Exercise objective → In the text on the legacy of two world wars, what sank the British destroyer HMS BASILISK in 1940? Please answer briefly.

Passage to read →
>>>

The legacy of two world wars

A ship is sunk during World War II. © Photo Archive, German Maritime Museum

The two World Wars started by Germany still leave their traces in the North Sea today, through sunken warships and the munitions that sank with them.

Pile of 120 mm grenades on the wreck of the British destroyer HMS BASILISK, sunk by German aircraft in 1940 © Vlaams Instituut voor de Zee

Grenades, torpedoes and mines from battles fought in World War I (1914-1918) and World War II (1939-1945) still lie on the seabed today. Further munitions were deliberately dumped at sea.

Dumped Ammunition boxes. Neustaedter Bucht/Baltic Sea. © Jana Ulrich / Geomar

This dumping was viewed as an easy way to dispose of leftover munitions, the sea serving as a final resting place where explosive material could no longer pose a threat. That is why many areas of the North Sea are littered with munitions.

Multibeam scan of the wreckage of the German submarine SM UC 30

Multibeam scan of the wreckage of the German submarine SM UC 30, which went down in a minefield in 1917 © SeisLab Aarhus, Department of Geoscience, Aarhus University

Until now, little has been known about the state of the wrecks and weapons that lie on the seabed. With our North Sea Wrecks project, we are investigating the condition of these wrecks and munitions and assessing whether hazardous substances have leaked out.

<<<

[Stored items from a collection]
>>>

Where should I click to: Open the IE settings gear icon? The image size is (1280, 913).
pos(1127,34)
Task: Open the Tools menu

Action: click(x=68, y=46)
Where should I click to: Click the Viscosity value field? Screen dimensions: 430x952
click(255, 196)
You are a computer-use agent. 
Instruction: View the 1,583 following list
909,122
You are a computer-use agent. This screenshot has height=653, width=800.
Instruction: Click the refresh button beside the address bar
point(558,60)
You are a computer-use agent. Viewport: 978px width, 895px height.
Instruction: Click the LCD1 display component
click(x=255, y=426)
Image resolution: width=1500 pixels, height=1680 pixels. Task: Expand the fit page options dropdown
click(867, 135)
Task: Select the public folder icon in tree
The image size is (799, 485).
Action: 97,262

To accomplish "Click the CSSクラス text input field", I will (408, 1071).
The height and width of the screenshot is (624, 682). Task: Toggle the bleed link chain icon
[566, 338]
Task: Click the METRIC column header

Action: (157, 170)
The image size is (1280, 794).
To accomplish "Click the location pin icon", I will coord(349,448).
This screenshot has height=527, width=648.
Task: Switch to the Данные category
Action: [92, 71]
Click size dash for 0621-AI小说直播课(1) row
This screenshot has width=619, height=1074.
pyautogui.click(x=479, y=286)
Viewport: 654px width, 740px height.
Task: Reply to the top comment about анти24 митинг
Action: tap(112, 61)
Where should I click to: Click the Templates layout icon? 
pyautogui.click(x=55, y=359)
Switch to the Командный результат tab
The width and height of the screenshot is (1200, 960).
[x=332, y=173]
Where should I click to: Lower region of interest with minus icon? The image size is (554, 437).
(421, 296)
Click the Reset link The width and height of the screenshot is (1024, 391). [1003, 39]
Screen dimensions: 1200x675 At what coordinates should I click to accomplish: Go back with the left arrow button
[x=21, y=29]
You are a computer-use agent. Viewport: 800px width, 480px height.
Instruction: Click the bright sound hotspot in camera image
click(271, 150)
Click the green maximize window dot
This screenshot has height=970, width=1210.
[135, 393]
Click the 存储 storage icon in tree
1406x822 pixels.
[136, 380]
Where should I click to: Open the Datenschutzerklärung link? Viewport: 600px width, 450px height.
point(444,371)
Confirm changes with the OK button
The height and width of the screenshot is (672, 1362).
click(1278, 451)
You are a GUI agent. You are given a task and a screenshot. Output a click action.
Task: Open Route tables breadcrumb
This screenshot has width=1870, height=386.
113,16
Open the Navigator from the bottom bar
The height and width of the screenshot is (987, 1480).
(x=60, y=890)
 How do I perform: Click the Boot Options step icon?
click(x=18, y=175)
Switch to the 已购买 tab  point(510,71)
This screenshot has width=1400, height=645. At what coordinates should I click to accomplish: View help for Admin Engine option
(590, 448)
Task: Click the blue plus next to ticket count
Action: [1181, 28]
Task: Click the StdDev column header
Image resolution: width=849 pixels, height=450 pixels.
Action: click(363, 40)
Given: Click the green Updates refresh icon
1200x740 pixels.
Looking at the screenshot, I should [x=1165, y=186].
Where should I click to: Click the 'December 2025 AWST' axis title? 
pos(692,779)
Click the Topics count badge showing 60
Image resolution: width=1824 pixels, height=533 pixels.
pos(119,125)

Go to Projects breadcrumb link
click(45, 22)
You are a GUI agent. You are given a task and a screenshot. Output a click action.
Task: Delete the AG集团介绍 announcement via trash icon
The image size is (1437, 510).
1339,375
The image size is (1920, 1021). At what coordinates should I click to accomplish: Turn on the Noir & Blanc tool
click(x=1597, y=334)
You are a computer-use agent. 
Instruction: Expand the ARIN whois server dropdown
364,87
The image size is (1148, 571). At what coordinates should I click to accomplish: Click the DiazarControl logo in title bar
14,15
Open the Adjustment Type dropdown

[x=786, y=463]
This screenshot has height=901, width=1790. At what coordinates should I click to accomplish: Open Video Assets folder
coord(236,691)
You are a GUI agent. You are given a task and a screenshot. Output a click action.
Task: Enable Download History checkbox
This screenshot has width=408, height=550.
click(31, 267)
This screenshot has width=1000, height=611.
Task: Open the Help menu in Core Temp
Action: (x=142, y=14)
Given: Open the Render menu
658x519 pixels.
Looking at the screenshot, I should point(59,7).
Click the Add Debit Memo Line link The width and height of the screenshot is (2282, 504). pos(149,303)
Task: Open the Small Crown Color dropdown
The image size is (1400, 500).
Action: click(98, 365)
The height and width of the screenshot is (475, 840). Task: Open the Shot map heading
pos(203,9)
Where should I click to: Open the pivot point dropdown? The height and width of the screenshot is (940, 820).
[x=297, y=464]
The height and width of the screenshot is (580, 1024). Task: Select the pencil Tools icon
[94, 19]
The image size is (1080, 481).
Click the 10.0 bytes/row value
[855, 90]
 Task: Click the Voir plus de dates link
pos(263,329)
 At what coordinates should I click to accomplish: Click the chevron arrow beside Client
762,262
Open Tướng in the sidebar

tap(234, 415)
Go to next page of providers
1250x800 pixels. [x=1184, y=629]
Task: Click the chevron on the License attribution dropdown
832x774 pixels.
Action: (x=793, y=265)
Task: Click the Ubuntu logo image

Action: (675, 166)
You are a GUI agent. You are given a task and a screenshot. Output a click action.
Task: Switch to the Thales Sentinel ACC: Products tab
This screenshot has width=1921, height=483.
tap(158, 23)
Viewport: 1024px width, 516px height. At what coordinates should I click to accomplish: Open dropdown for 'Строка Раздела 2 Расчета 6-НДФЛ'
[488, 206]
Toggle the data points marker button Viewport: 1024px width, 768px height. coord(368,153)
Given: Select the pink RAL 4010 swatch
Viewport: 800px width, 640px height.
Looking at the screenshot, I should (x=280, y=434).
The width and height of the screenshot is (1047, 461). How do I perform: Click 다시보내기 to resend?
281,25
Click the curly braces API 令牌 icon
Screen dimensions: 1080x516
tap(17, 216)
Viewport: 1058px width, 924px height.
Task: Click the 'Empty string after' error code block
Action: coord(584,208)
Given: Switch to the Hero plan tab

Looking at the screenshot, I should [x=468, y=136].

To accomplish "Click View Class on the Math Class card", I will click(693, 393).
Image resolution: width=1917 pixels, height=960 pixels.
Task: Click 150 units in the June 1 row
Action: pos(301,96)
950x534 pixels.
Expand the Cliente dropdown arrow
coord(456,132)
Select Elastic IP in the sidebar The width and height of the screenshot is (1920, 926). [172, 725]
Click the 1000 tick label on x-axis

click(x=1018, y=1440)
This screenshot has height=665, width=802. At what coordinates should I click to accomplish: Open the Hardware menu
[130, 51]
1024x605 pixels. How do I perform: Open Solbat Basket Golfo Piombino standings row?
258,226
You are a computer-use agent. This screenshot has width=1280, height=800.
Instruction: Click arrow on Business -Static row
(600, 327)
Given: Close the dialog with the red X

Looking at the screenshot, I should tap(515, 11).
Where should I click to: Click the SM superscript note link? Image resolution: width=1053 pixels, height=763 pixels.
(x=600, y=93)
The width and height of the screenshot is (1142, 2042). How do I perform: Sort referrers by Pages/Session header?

<<<

Problem solution → German aircraft.